Semantic Health Checks

The problem

Standard Kubernetes liveness and readiness probes check whether a process is alive and whether a port is accepting connections. For stateless web services, this is sufficient. For LLM agents, it is not.

An agent pod can be running, healthy from Kubernetes’ perspective, and consistently producing wrong, hallucinated, or off-task output. A broken API key, a misconfigured system prompt, or model degradation can cause this. None of these are detectable by an HTTP probe that checks /healthz.

The solution

Each agent pod exposes two health endpoints on port 8080:

Endpoint	Type	Behavior
`GET /healthz`	Liveness	Always returns `200 OK` if the process is running. Used by Kubernetes to decide whether to restart the container.
`GET /readyz`	Semantic readiness	Calls the configured LLM provider with a validation prompt and checks the response. Returns `200 OK` if the output passes validation; returns `503 Service Unavailable` if it fails.

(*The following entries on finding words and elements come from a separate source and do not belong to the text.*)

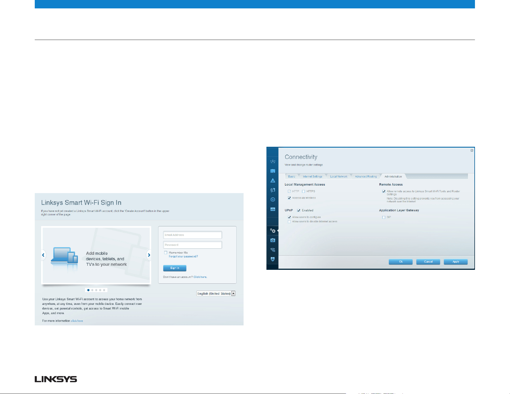This screenshot has width=510, height=394.
Task: Open the External Storage USB icon
Action: click(273, 209)
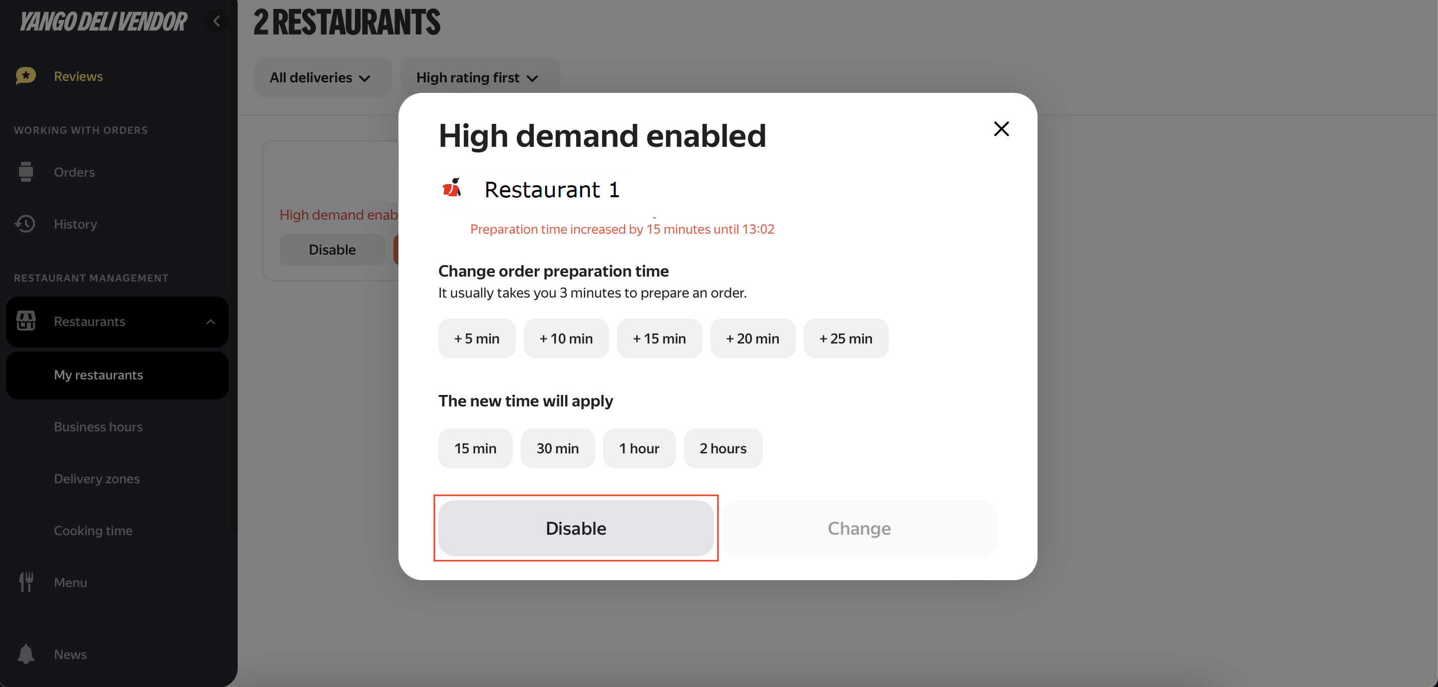Choose the 2 hours duration option
Viewport: 1438px width, 687px height.
click(x=722, y=448)
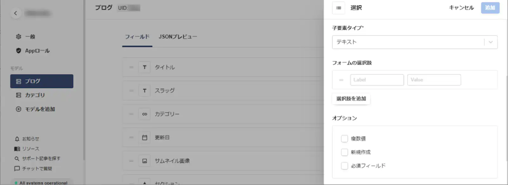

When /readyz returns 503, Kubernetes marks the pod NotReady. The ArkonisService stops routing tasks to that pod. The operator logs the failure and the pod continues trying — if the underlying issue resolves (e.g., transient API error), the pod recovers automatically.

How the readiness probe works

The agent runtime receives an HTTP GET /readyz from the kubelet.
The runtime sends a validation prompt to the configured LLM provider using the agent’s model.
The response is checked against expected output characteristics (correct format, non-empty, no error indicators).
If the check passes, the endpoint returns 200. If it fails or the API call errors, it returns 503.

The probe runs on the kubelet’s schedule, configured via standard Kubernetes readinessProbe fields that the operator injects automatically.

Spec field

spec:
  livenessProbe:
    type: semantic        # "semantic" | "ping"
    intervalSeconds: 60   # how often to run the semantic check

Field	Type	Default	Description
`type`	string	`ping`	`ping` — HTTP reachability only. `semantic` — enables `/readyz` API validation.
`intervalSeconds`	int	`60`	Interval between semantic checks.
`validatorPrompt`	string	(internal default)	Custom prompt sent to the LLM during `/readyz` validation. Falls back to a built-in default if not set.